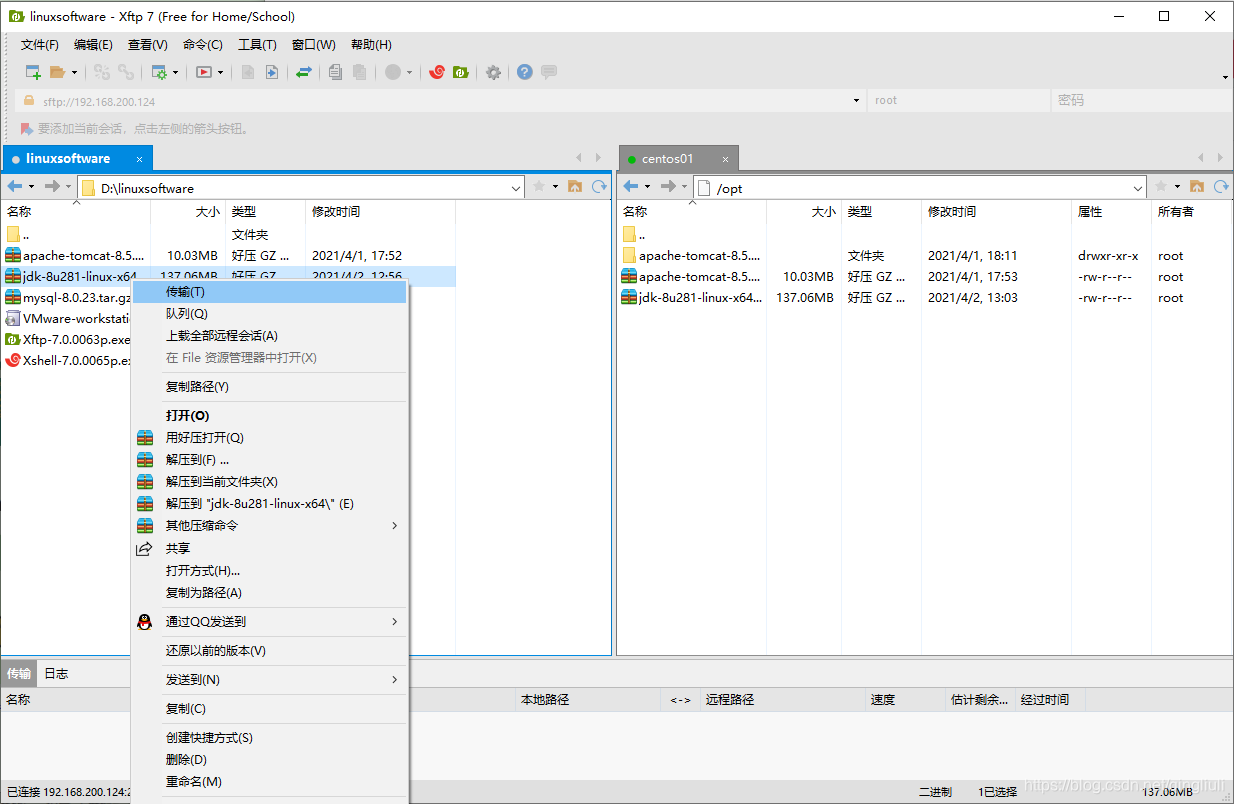Open a new session with the New icon
This screenshot has height=804, width=1234.
tap(33, 72)
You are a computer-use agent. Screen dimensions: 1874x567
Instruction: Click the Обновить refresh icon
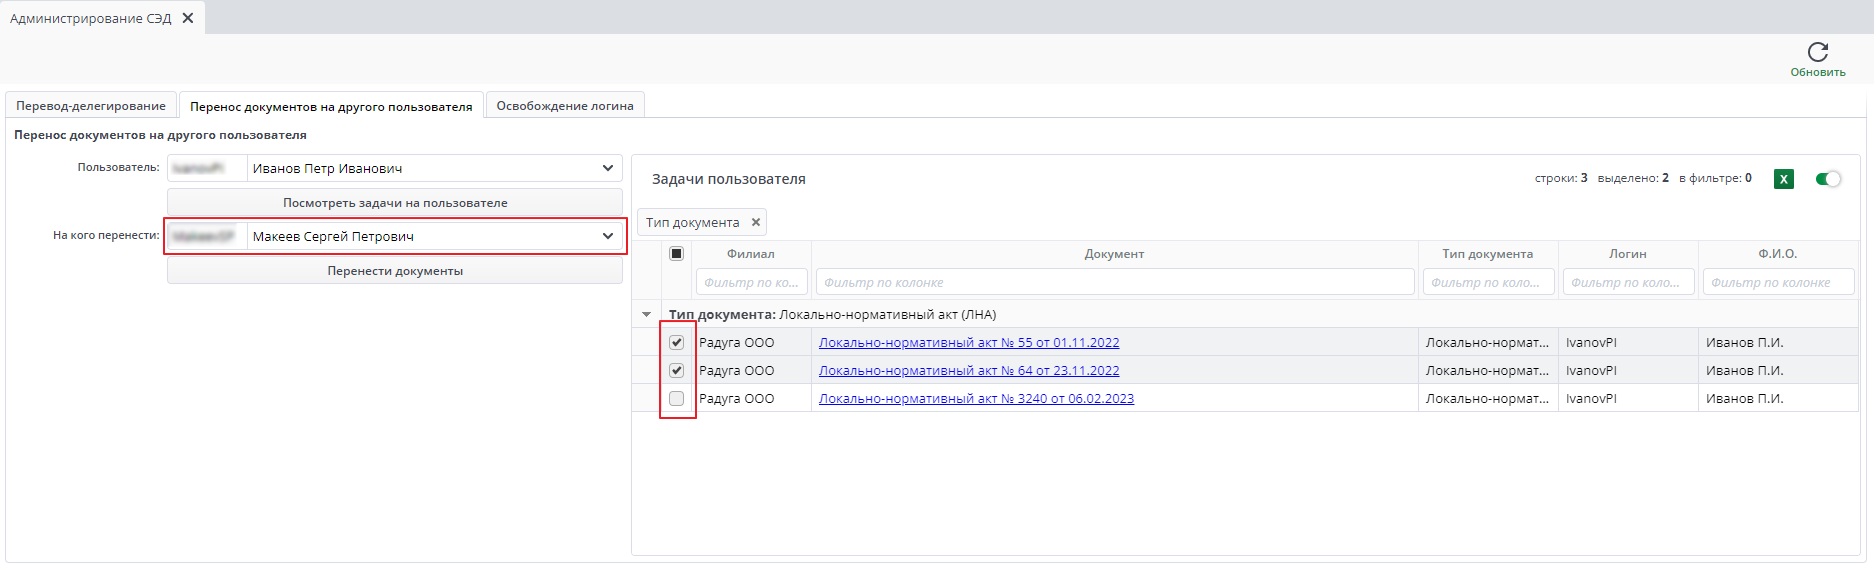(1818, 51)
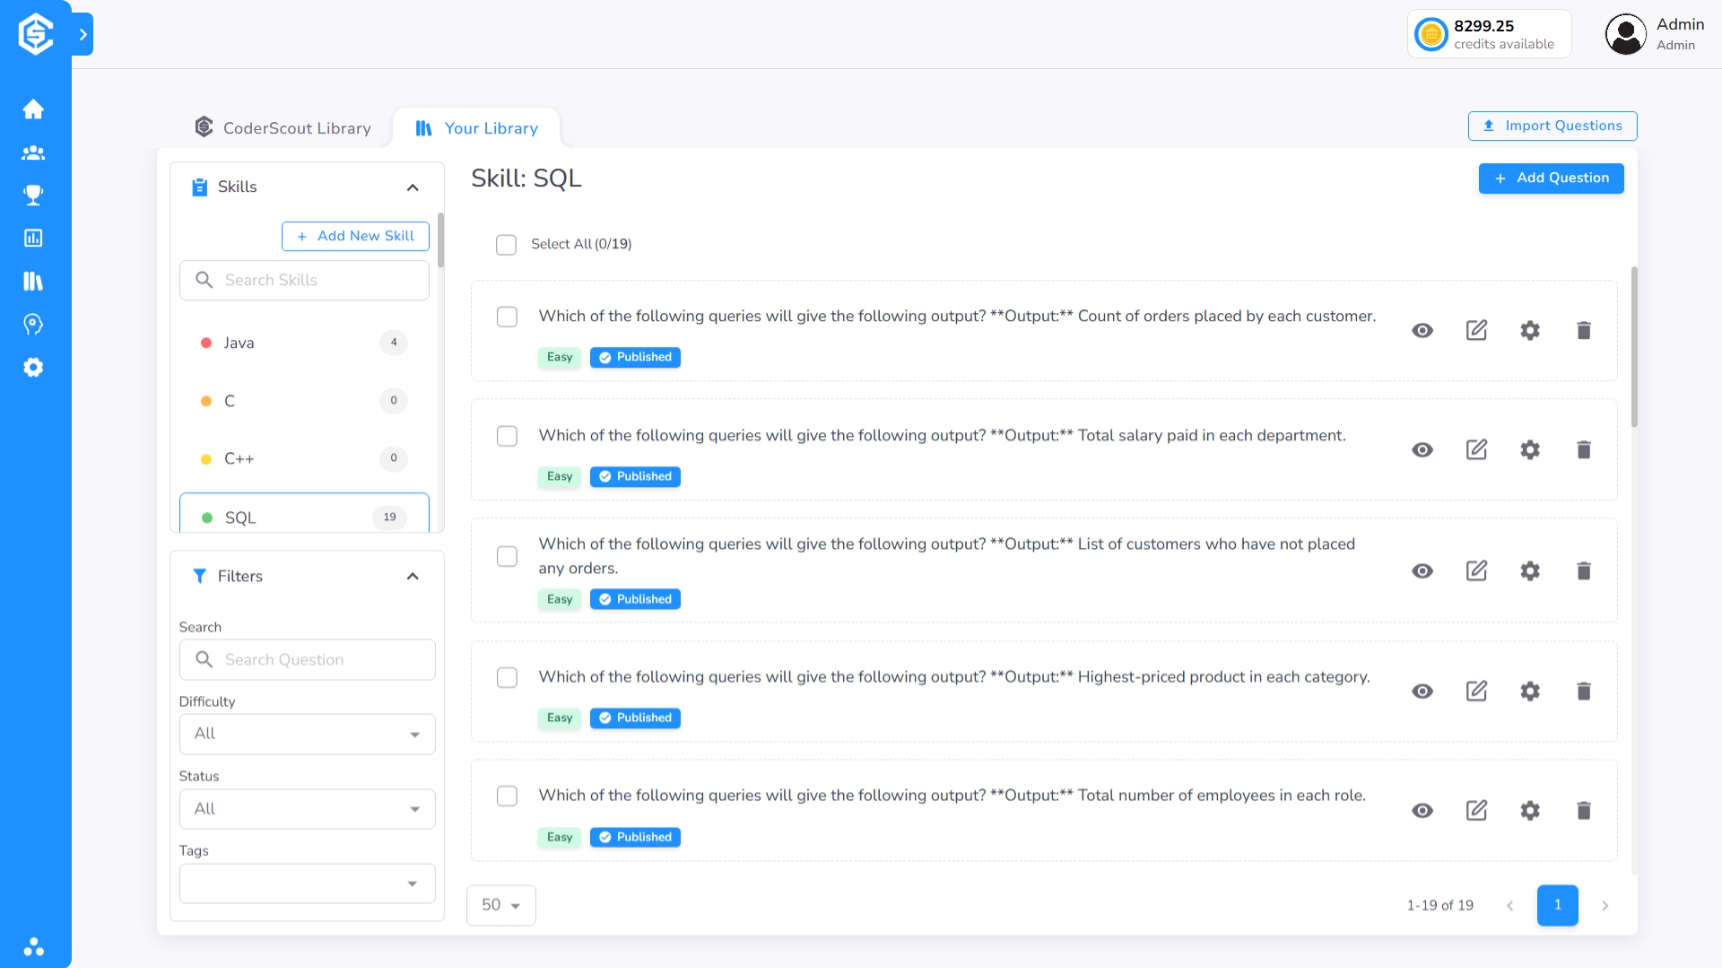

* TASK PROMPT
Output only the lines from the line that contains "You are a computer-use" through the end of the material, both ends included, and skip every picture.

* REPLY TO THE EXERCISE
You are a computer-use agent. Screen dimensions: 1874x567
Instruction: Click the Обновить refresh icon
(1818, 51)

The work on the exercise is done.